Healthcare & Medicare Fraud
The False Claims Act (“FCA”), enacted in 1863, is the primary tool used to combat all Government fraud. Healthcare fraud, specifically Medicare and Medicaid fraud, accounts for the vast majority of all FCA claims. Civil recoveries for healthcare fraud accounted for approximately 83% of all FCA recoveries—approximately $2.6 billion in 2019, $1.8 billion in 2020, and $5 billion in 2021.
Reese Marketos’s qui tam practice features two former Assistant United States Attorneys, Josh Russ and Andrew Wirmani, with extensive experience investigating and prosecuting health fraud. During his time with the government, Josh Russ pursued healthcare cases involving Anti-Kickback Statute and Stark Law violations as well as opioid abuses. For his part, Andrew Wirmani prosecuted some of the largest healthcare fraud cases in Texas history, including the Forest Park Medical Center case and dozens of cases in the laboratory space.
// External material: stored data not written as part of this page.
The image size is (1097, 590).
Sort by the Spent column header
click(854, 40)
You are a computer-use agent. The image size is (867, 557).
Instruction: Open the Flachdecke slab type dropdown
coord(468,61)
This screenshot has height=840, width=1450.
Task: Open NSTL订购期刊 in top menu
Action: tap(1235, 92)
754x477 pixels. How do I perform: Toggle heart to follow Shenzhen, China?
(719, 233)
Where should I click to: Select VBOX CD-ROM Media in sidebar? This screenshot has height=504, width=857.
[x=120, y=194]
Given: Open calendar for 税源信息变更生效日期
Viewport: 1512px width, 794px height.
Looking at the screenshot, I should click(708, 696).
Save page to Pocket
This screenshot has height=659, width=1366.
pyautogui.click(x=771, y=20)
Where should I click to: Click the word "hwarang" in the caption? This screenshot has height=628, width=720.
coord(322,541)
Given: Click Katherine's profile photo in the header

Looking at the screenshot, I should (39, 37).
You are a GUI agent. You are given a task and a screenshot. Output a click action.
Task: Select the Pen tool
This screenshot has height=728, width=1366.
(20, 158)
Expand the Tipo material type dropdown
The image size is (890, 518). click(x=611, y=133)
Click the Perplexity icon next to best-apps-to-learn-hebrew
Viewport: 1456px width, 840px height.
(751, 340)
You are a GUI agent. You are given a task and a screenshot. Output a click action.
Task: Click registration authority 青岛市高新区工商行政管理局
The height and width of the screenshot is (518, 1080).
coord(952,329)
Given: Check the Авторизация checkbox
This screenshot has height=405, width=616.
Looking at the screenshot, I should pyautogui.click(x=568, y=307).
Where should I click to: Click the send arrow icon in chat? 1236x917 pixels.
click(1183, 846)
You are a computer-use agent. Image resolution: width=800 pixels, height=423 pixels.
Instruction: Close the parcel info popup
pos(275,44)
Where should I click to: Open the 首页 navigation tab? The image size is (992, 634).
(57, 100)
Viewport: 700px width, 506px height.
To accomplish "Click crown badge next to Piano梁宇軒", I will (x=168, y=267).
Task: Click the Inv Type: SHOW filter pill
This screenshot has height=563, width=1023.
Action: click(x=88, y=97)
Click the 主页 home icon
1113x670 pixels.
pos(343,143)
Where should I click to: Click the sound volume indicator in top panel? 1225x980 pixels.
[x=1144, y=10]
Who commits healthcare fraud?
- Providers
- Hospitals
- Managed care organizations
- Marketers
- Laboratories and diagnostic testing facilities and providers
- Skilled nursing facilities
- Medical device and durable medical equipment (DME) manufacturers and distributors
- Home health and hospice providers
- Chiropractors
Medicare and Medicaid fraud means:
- Knowingly submitting, or causing to be submitted, false claims or making misrepresentations of fact to obtain a federal healthcare payment for which no entitlement would otherwise exist;
- Knowingly soliciting, receiving, offering, or paying money or property (e.g., kickbacks, bribes, or rebates) to induce or reward referrals for items or services reimbursed by federal healthcare programs; and
- Making prohibited referrals for certain healthcare services.
Examples include:
- Knowingly billing for services at a level of complexity higher than services actually provided or documented in the medical records (including upcoding or unbundling codes);
- Knowingly billing for services not furnished, supplies not provided, or both, including falsifying records to show delivery of such items;
- Billing for services and items that are not medically necessary;
- Paying for referrals of federal healthcare beneficiaries;
- Billing for services that were not provided; and
- Billing for appointments patients fail to keep.
Awards:
Financial awards to whistleblowers for reporting healthcare fraud can be significant. Whistleblowers may be entitled to receive between 15 percent to 25 percent of what the government recovers.